Page -
⁂
Lets go ahead and run through a simple Image and Flavor configuration which we will be using the VMware PhotonOS 1.0 TP2 OVA.

Step 1 - Download the VMware PhotonOS 1.0 TP2 OVA

Step 2 - Before uploading, lets take a quick look at the current image store by running the following command:

./photon image list

We can see that there is currently only one image which is the Photon Controller Management VMDK that was used to stand up our Photon Controller instance. You will find some additional details such as the Replication Type which can either be EAGER (replicate immediately) or ON_DEMAND (replicate when requested) as well as the State, Size and Replication Progress.

Step 3 - To upload our PhotonOS OVA, we will run the following command:

./photon -n image create photon-1.0TP2.ova -n photon-1.0TP2.ova -i EAGER

Step 4 - Once the image has been successfully uploaded, we can get more details by specifying the image ID by running the following command:

./photon image show bca0f75d-c7c6-4cbd-8859-6010c06b0359

Step 5 - Before we create our VM and Disk Flavor, lets have a look at the Flavors that have already been created by running the following command:

./photon flavor list

There is a total of 5 Flavors that are available out of the box. The mgmt-vm* VM and Disk Flavor is used for deploying the Photon Controller Management VM and you can see the default configurations that are used. The cluster-* VM and Disk Flavors are the default configurations used for the different Cluster Orchestration solutions that Photon Controller supports. You will notice that the configuration are quite large and the reason for this is that these Flavors have been designed for scale and throughput. When we get to the different Cluster Orchestration articles, you will see how these will be important based on the available resources you have in your environment.

Step 6 - We will now create a new VM Flavor called tiny-photon-vm with a cost for CPU count of 1 and MEM count of 2GB by running the following command:

./photon -n flavor create --name tiny-photon-vm --kind "vm" --cost "vm.cpu 1.0 COUNT, vm.memory 2.0 GB, vm.cost 1.0 COUNT"

Step 7 - We will also create a new Disk Flavor called tiny-photon-disk using the ephemeral-disk type with a cost of 1 by running the following command:

./photon -n flavor create --name tiny-photon-disk --kind "ephemeral-disk" --cost "ephemeral-disk 1.0 COUNT"

Optionally, you can also create new Flavors based on the user-defined costs. Here is an example consuming our foo and bar attributes:

./photon -n flavor create --name custom-photon-vm --kind "vm" --cost "vm.cpu 1.0 COUNT, vm.memory 2.0 GB, vm.count 1.0 COUNT, foo 5 COUNT, bar 1 COUNT"

Step 8 - If we now list our Flavors again, we should see the three new Flavors that we had just created.
⁂
Given data -

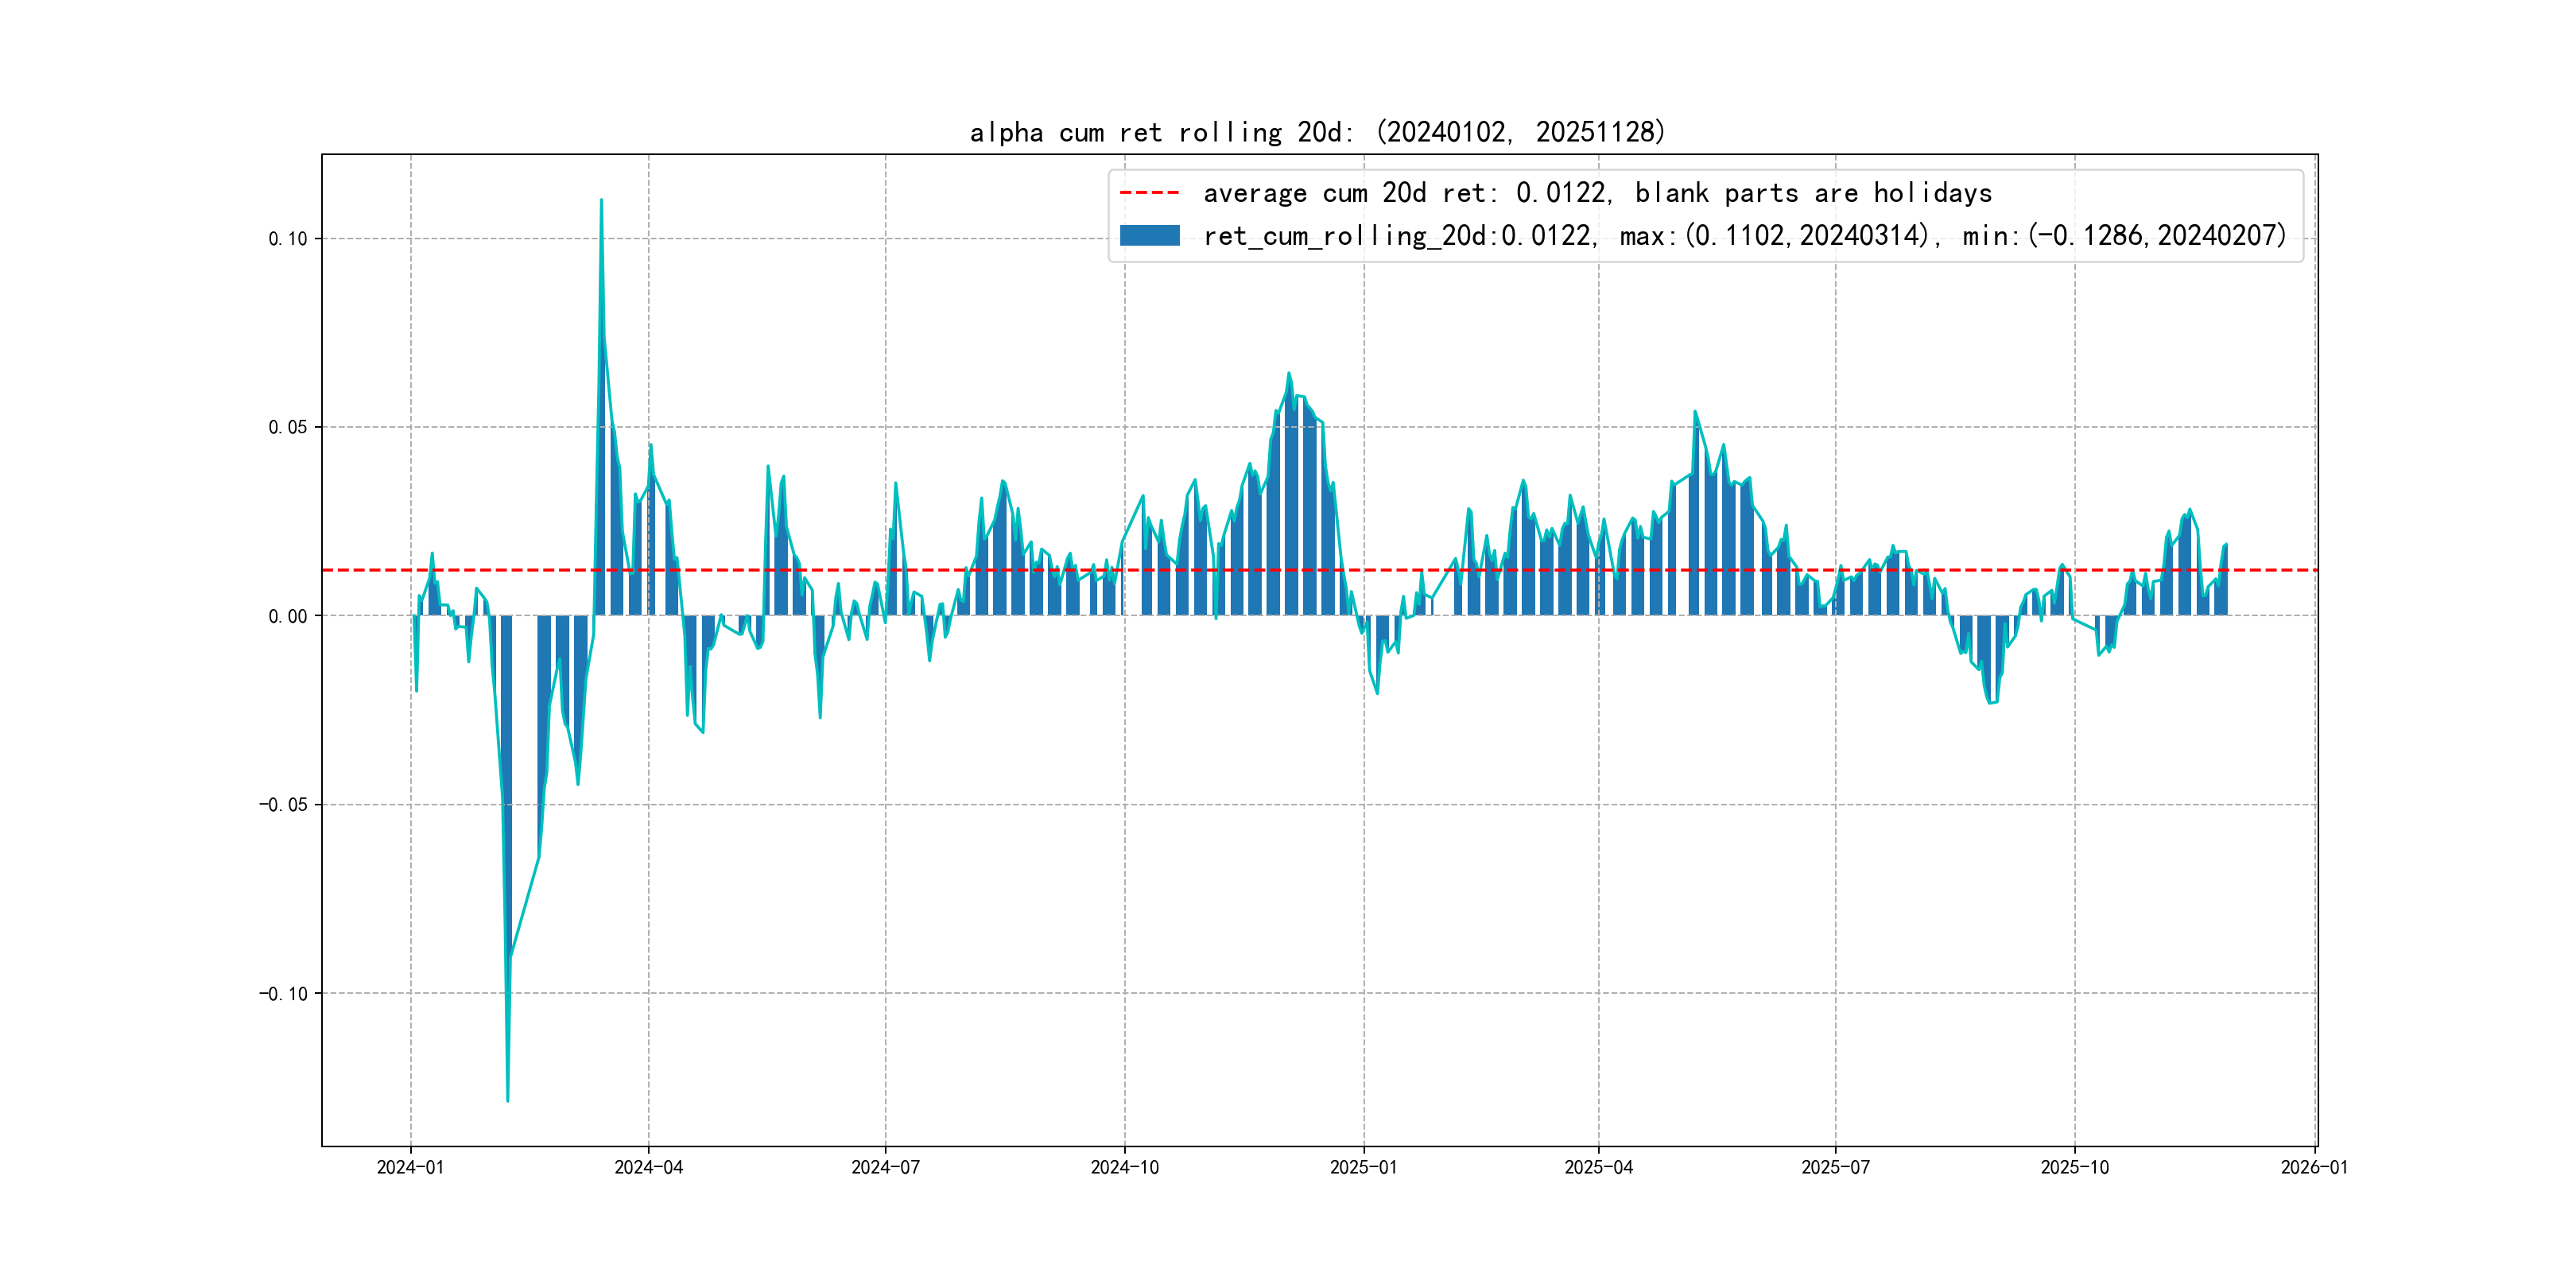Click the blue legend swatch for ret_cum_rolling_20d
This screenshot has width=2576, height=1288.
tap(1149, 236)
⁂
Task 1 - From the Photon image and flavor walkthrough, write out the passage starting with "Lets go ahead" and going on through "and Replication Progress.".
Task 2 - Continue the Photon image and flavor walkthrough from the point where it stops.

Reply 1 -
Lets go ahead and run through a simple Image and Flavor configuration which we will be using the VMware PhotonOS 1.0 TP2 OVA.

Step 1 - Download the VMware PhotonOS 1.0 TP2 OVA

Step 2 - Before uploading, lets take a quick look at the current image store by running the following command:

./photon image list

We can see that there is currently only one image which is the Photon Controller Management VMDK that was used to stand up our Photon Controller instance. You will find some additional details such as the Replication Type which can either be EAGER (replicate immediately) or ON_DEMAND (replicate when requested) as well as the State, Size and Replication Progress.

Reply 2 -
You can also quickly view all Images and Flavors using the Photon Controller Management UI by clicking on the upper right hand corner on the "Cog Wheel" as shown in the screenshot below.

Step 9 - If you wish to add additional networks to be used in Photon Controller, you can run the following command and specifying the information from your environment:

./photon -n network create --name dev-network --portgroups "VM Network" --description "Dev Network for VMs"

Step 10 - To get a list of all available networks, you can run the following command:

./photon network list

VM & Disk Creation

With all the pieces in place, we are now ready to create our first VM! If you remember from the previous section, to create a VM you must provide an Image and VM and Disk Flavor. We will be using the PhotonOS Image which we will need the ID that was generated earlier. We will also be using the tiny-photon-vm VM Flavor as well as the tiny-photon-disk Disk Flavor. The disks argument below accepts a disk name (can be anything you want to call it), the Disk Flavor and whether it is a boot disk (boot=true) or capacity in case where it is an additional disk.

Step 1 - To create the VM we described above, run the following command and specifying the Image ID from your environment:

./photon vm create --name vm-1 --image bca0f75d-c7c6-4cbd-8859-6010c06b0359 --flavor tiny-photon-vm --disks "disk-1 tiny-photon-disk boot=true"

Step 2 - Using the VM ID that was provided, we can now power on the VM by running the following command:

./photon vm start b0854f44-11da-4175-b6c5-657cacbcd113

Step 3 - Once the VM has been powered on, we can also pull some additional information such as the IP Address from the VM by running the following command:

./photon vm show b0854f44-11da-4175-b6c5-657cacbcd113

Note: You may need to re-run the above command in case the IP Address does not show up immediately.

If you wish to confirm that you can login to the PhotonOS VM that we just deployed from our Image, go ahead and ssh in as root and the default password is changeme which you should get prompted to change. One important thing to be aware of is that all VMs created from the Images are created as VMware Linked Clone (copy-on-write), so that is why the process is extremely fast and efficient.

Step 4 - We can also get additional networking details such as the VM's MAC Address and the current state by running the following command

./photon vm networks b0854f44-11da-4175-b6c5-657cacbcd113

We can also create a VM that contains more than one disk. The example below is using our PhotonOS Image and adding a secondary 5GB disk:

./photon -n vm create --name vm-2 --image bca0f75d-c7c6-4cbd-8859-6010c06b0359 --flavor tiny-photon-vm --disks "disk-1 tiny-photon-disk boot=true, disk-2 tiny-photon-disk 5"

If we wanted to add additional disks after a VM has been created, we just need to create a new Disk and associate that with a Disk Flavor. In the example below, we will create a new Disk Flavor using the persistent-disk type and then create a new disk called data-disk with capacity of 10GB

./photon -n flavor create --name persist-disk --kind "persistent-disk" --cost "persistent-disk 1.0 COUNT"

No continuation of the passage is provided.